Federal Enforcement of Domestic Violence Protection Orders
Colorado Criminal aw: Syndrome Evidence: How and Why It Is Used in Domestic Violence Cases
It may be admissible against the accused
A new strategy is being urged by the state in domestic violence cases, particularly when the alleged victim has recanted or changed her story. The prosecutors are borrowing concepts from child sexual assault cases and attempting to expand them to family violence cases. In many states, prosecutors in child abuse cases can offer expert testimony that a child is suffering from the Child Sexual Abuse Accommodation Syndrome (C.S.A.A.S.). This syndrome is based on the theory that abused children will exhibit certain character traits indicative of abuse.
Prosecutors in adult domestic assault cases are now attempting to show a victim who recants or changes her original story is suffering from Battered Woman’s Syndrome. The new prosecutorial trend is to use the syndrome to explain why a victim of domestic violence would recant. The state wants the jury to hear expert testimony explaining that a victim is likely to recant, not due to the absence of violence, but because she is a battered woman.
“Battered Woman Syndrome describes a pattern of psychological and behavioral symptoms found in women living in battering relationships.” People v. Romero, 13 Cal Rptr 2d 332, 336 (Cal App 2d Dist. 1992). The nation’s leading expert on the syndrome, Dr. Lenore Walker, states in her book The Battered Woman Syndrome that there are four general characteristics of the syndrome:
1. The woman believes that the violence was her fault.

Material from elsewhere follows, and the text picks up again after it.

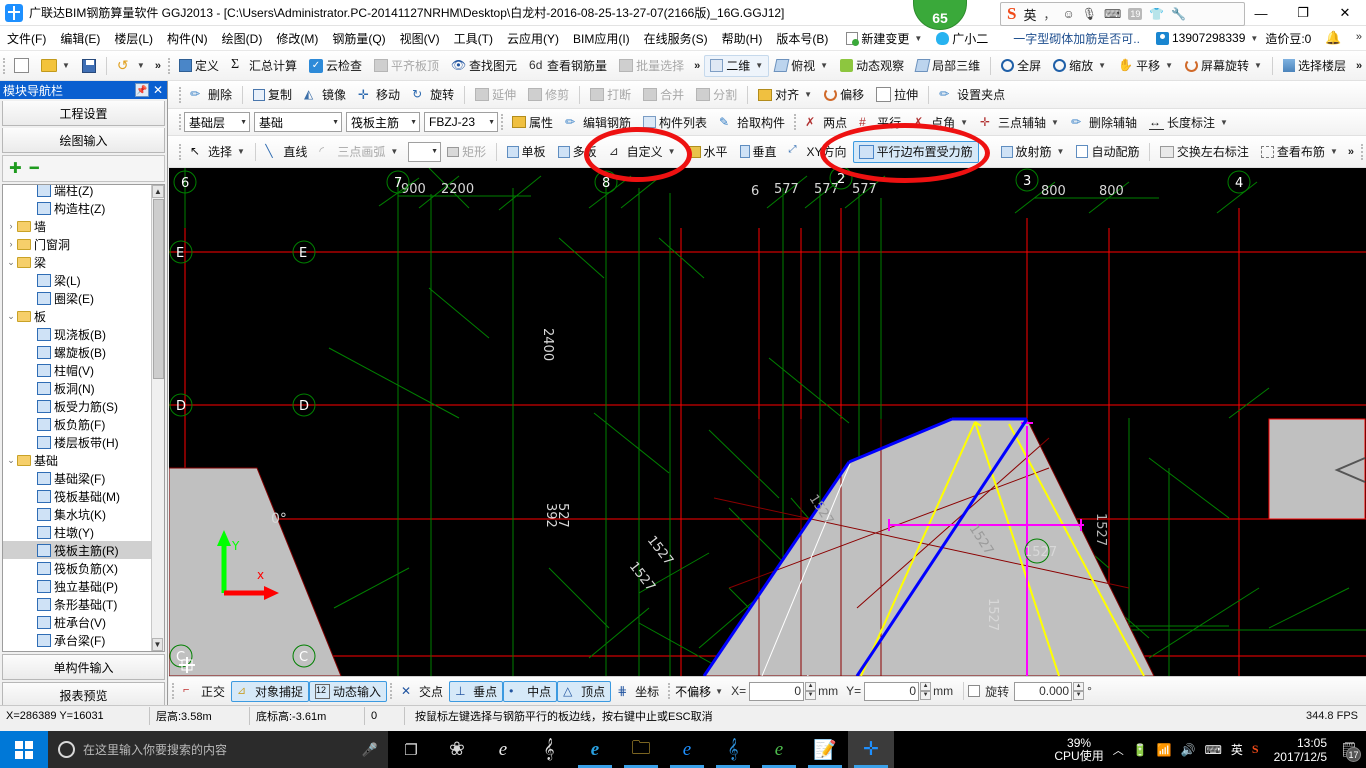  I want to click on cloud-check-button: ✓ 云检查, so click(336, 66).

2. The woman has an inability to place the responsibility for the violence elsewhere.
3. The woman fears for her life and/or her children’s lives.
4. The woman has an irrational belief that the abuser is omnipresent and omniscient.

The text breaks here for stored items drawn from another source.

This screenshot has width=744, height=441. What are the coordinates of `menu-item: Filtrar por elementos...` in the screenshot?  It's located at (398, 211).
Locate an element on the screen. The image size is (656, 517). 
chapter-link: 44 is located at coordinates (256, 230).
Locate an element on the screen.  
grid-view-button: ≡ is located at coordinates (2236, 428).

Walker found nine typical characteristics of the battered wife:
(1) Has low self-esteem;
(2) Believes all the myths about battering relationships;
(3) Is a traditionalist about the home, strongly believes in family unity and the prescribed feminine sex-role stereotype;
(4) Accepts responsibility for the batterer’s actions;
(5) Suffers from guilt, yet denies the terror and anger she feels;
(6) Presents a passive face to the world but has the strength to manipulate her environment enough to prevent further violence and being killed;
(7) Has severe stress reactions, with psycho-physiological complaints;
(8) Uses sex as a way to establish intimacy; and
(9) Believes that no one will be able to help her resolve her predicament except herself.
Slowly the syndrome is appearing in domestic violence courts throughout the country as a means to strengthen the state’s case against the accused. The majority of courts are disallowing expert testimony without specific proof the victim in that case suffers from the syndrome. However, it is anticipated this syndrome will soon gain the same status as C.S.A.A.S. and become a routine prosecutorial tactic against defendants in domestic violence cases.

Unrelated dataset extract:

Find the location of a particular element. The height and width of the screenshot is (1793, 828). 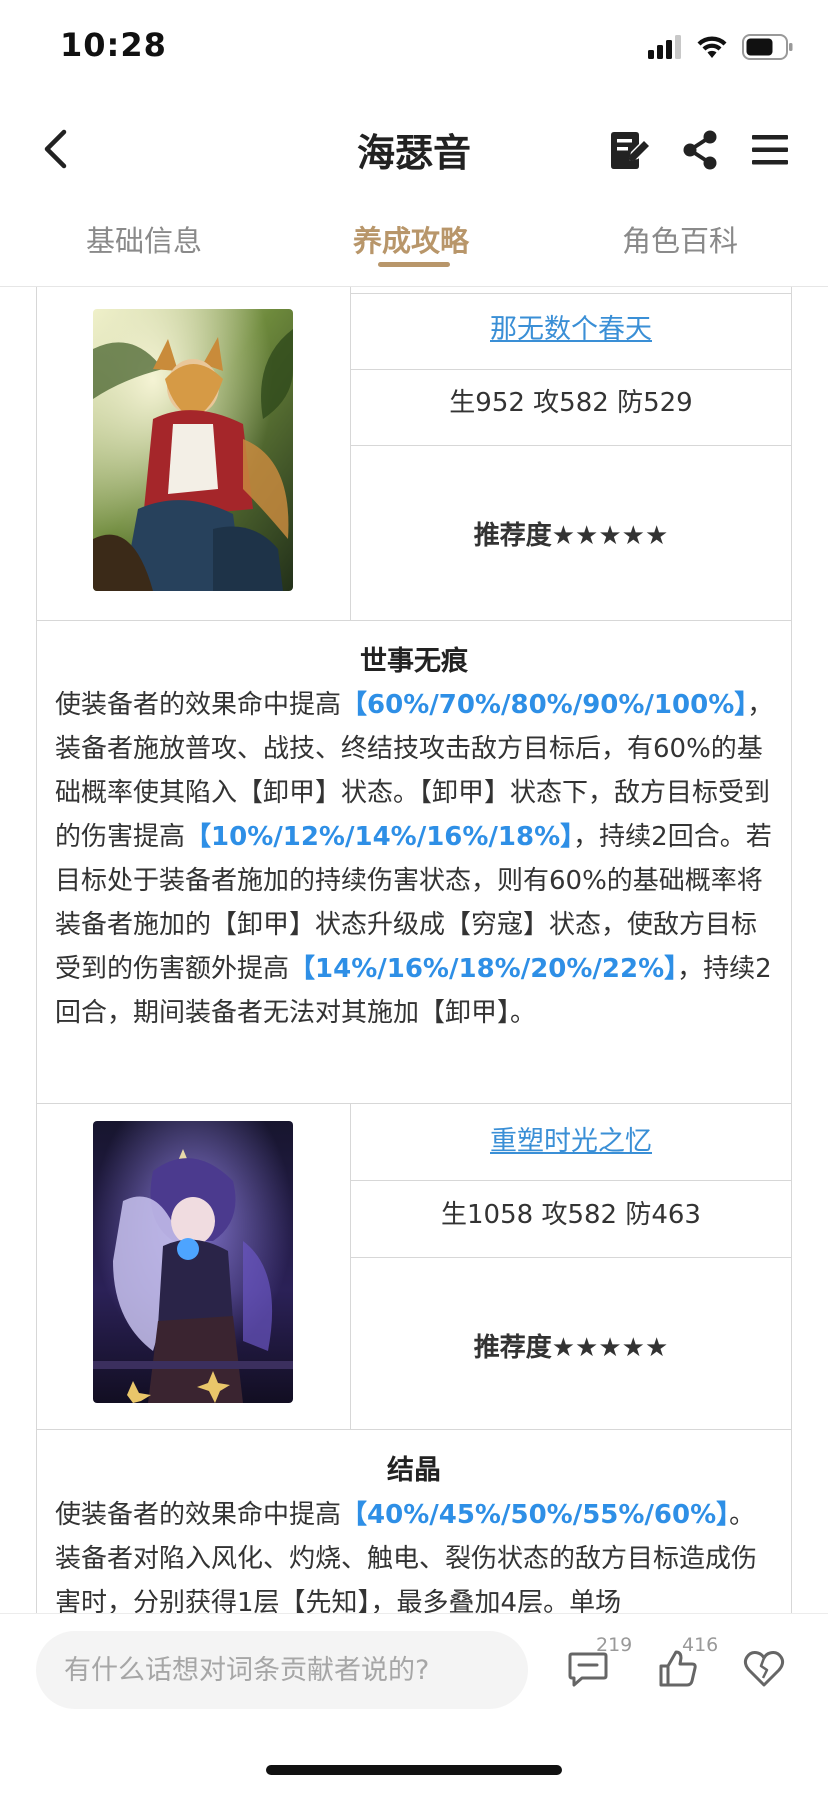

light-cone-name: 重塑时光之忆 is located at coordinates (571, 1138).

With syndrome evidence, the state replaces its lack of real proof with speculation. Expert testimony stating the wife is a battered woman can be fatal to the falsely accused. A wife testifying for the defendant describing the incident may tell the jury she exaggerated or was the instigator herself. The prosecution in rebuttal will call an expert witness to inform the jury that she is testifying in a manner consistent with being a battered spouse and merely protecting her husband or lover.
A variety of state law cases indicate this prosecutorial trend seeking to introduce evidence the victim belongs to the class of persons known as “Battered Woman’s Syndrome” is spreading:
1. Russell v. State, Court of Appeals of Alaska, 2002 Alas. App. LEXIS 237, (2002) (Memorandum decision, not legal precedent);2. People v. Williams, Court of Appeal of California, Second Appellate District, Division Four, 78 Cal. App. 4th 1118; 93 Cal. Rptr. 2d 356; 3. State v. Yusuf, Appellate Court of Connecticut, 70 Conn. App. 594; 800 A.2d 590; 2002 Conn. App. LEXIS 349 (2002); 4. State v. Niemeyer, Appellate Court of Connecticut, 55 Conn. App. 447; 740 A.2d 416; 1999 Conn. App. LEXIS 408 (1999); 5. Michigan v. Christel, 449 Mich. 578, 537 N.W.2d 194, 1995 Mich. LEXIS 1477; 6. State v. Cummings, Court of Appeals of Ohio, Eighth Appellate District, 2002 Ohio 4178; 2002 Ohio App. LEXIS 4353 (2002); 7. Garcia v. State, NO. 01-99-01068-CR, Court of Appeals of Texas, First District, Houston, 2000 Tex. App. LEXIS 3774, (2000)(Unpublished, not legal precedent).